Dans cette étude, résultant d'une collaboration entre l'équipe de la ligne de lumière LUCIA, l'équipe de la ligne de lumière P06 (DESY Synchrotron, Hambourg), le Laboratoire Chrono-environnement (Univ. de Franche-Comté, Montbéliard) et le LIEC (Univ. de Lorraine, Nancy & Metz), les sites d'accumulation des ETR ont été analysés chez D. erythrosora. Le but de ces travaux était d’acquérir des connaissances sur le transfert des ETR dans cette fougère modèle, résistante au froid, avec pour perspective l’utilisation ultérieure de cette plante dans la phytoremédiation de sites contaminés situés dans les régions tempérées/froides.

Une première série d'expériences sur la ligne P06 a permis de déterminer la distribution des ETR au niveau de l'organe végétal entier. Les ETR légers et lourds ont été trouvés dans les veines conductrices des pennes (sous-partie de la fronde) (Figure 1), une distribution différente de celle des nutriments tels que le K et le Ca.

Figure 1 : Distribution des ETR dans les pinnules fraîches de Dryopteris erythrosora. Les cartes mono-élémentaires de fluorescence X sont données pour La, Yb, Mn et Ca. Barre d'échelle = 3 mm. L'échelle de couleur est une échelle quantitative en mg/kg.

Cette accumulation des ETR dans les vaisseaux a incité les scientifiques à étudier plus en détail leur distribution par cartographie μXRF élément par élément sur la ligne LUCIA. Il est apparu que les ETR sont distribués dans la veine centrale plutôt que dans les cellules environnantes (figure 2), ce qui ne pouvait être déduit de la figure 1.
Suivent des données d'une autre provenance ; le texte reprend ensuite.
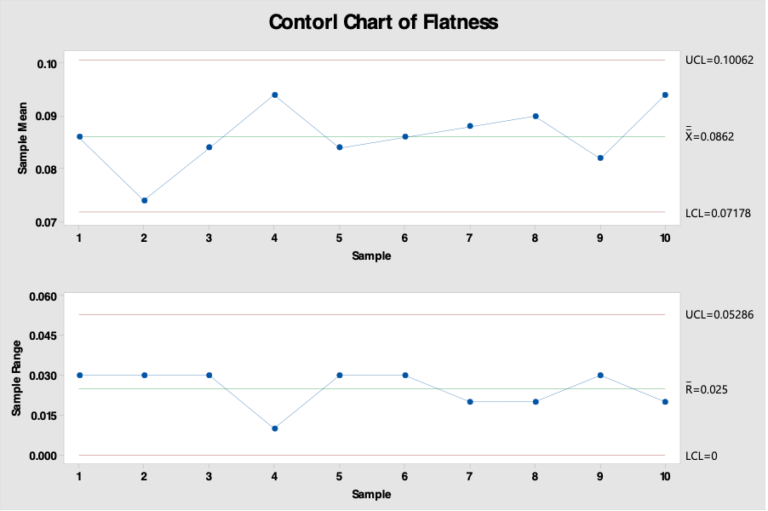Click the R-bar=0.025 label
This screenshot has height=511, width=768.
click(709, 388)
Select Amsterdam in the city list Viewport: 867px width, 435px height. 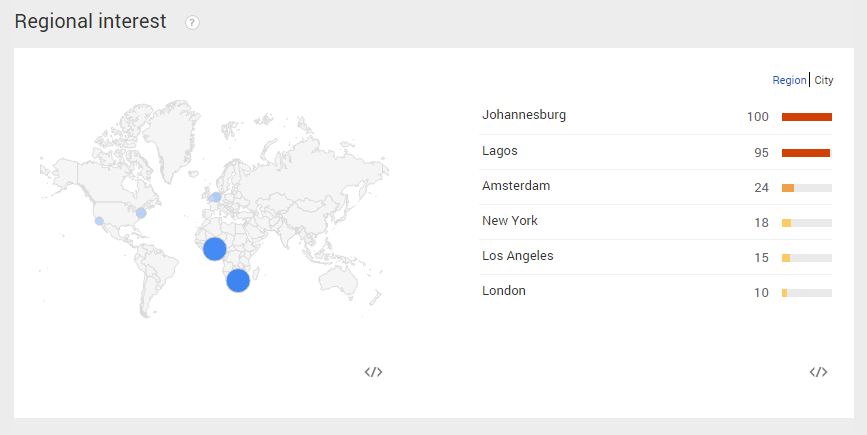pyautogui.click(x=516, y=186)
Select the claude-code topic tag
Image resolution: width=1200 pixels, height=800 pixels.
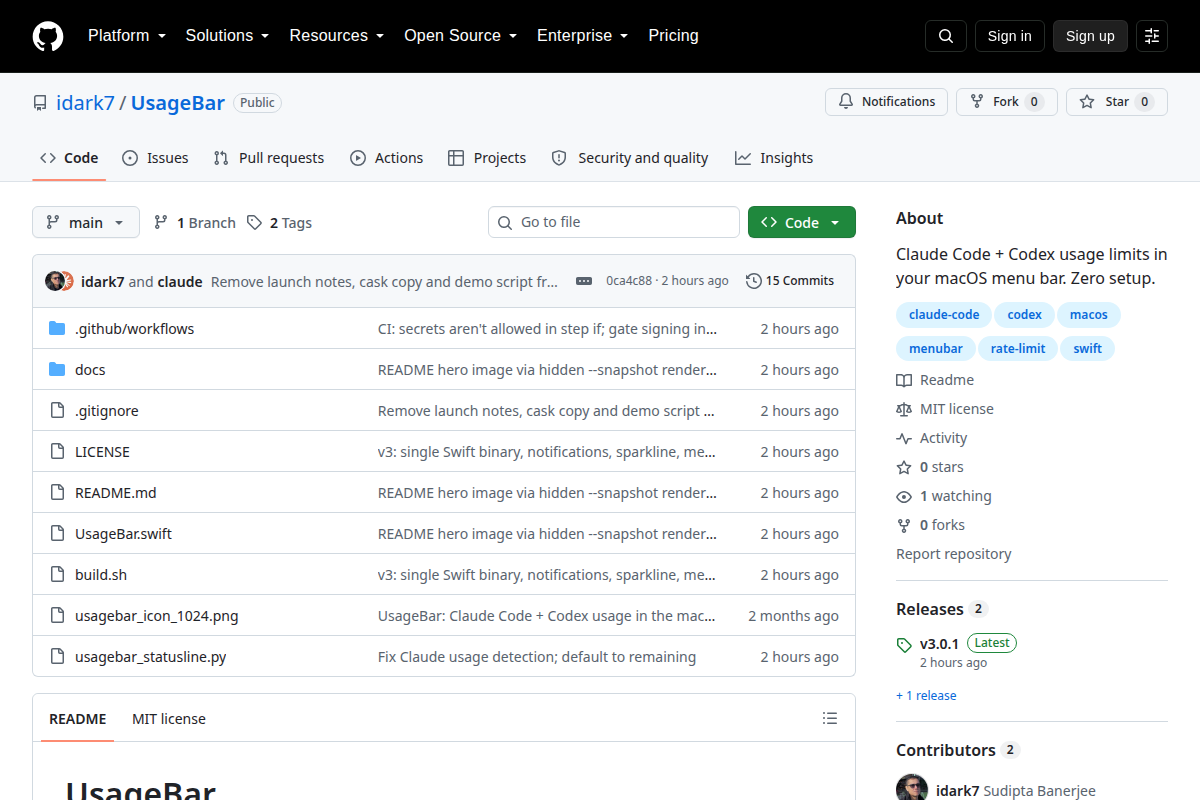(944, 315)
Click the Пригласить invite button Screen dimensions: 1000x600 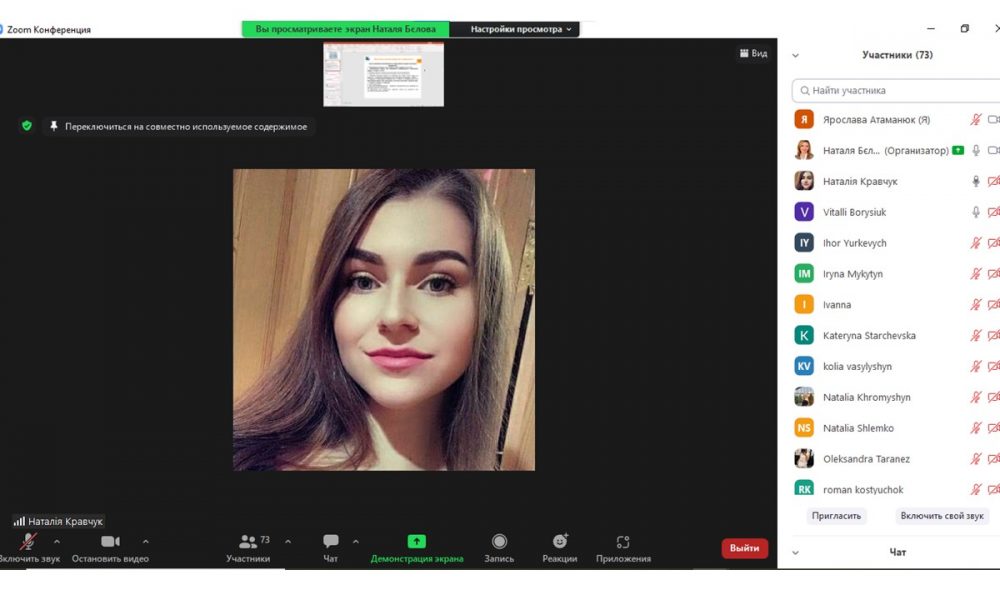coord(836,516)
Figure 2 : Distribution des ETR à l'intérieur des vaisseaux de sections transversales hydratées congelées de pinnules de Dryopteris erythrosora. Les cartes de fluorescence X de 3 éléments sont données. La veine centrale de (A) est agrandie dans B-D. Barres d'échelle = 300 (A) ou 100 µm (B-D).

Dans le rachis de la fronde, les ETR ont également été trouvés à l'intérieur des tissus conducteurs, comme le montre la détection à l'intérieur des faisceaux vasculaires (Figure 3). A l'inverse, K, Mn et Ca étaient présents principalement dans l'endoderme, le cortex et l'épiderme.

Figure 3 : Distribution des ETR à l'intérieur du rachis de Dryopteris erythrosora. Des cartes de fluorescence X pour 3 éléments sont données. Barres d'échelle = 250 (A-C) ou 50 µm (D-F). c : cortex, en : endoderme, ep : épiderme, mx : métaxylème, ph : phloème, px : protoxylème.

En conclusion, cette étude a révélé que la distribution des ETR est associée principalement aux vaisseaux conducteurs chez D. erythrosora. Ce piégeage des ETR dans les vaisseaux pourrait être dû à leur immobilisation par des ligands dans la sève, ou au manque de systèmes permettant leur relargage hors des vaisseaux. La comparaison de la localisation cellulaire des ETR avec des éléments chimiques qui ont des potentiels de redistribution/mobilité contrastés, comme le Ca, le Mn et le K, a permis de mieux comprendre la mobilité des ETR dans les plantes.

Les recherches futures se concentreront sur la comparaison des sites de stockage des ETR chez diverses espèces de plantes.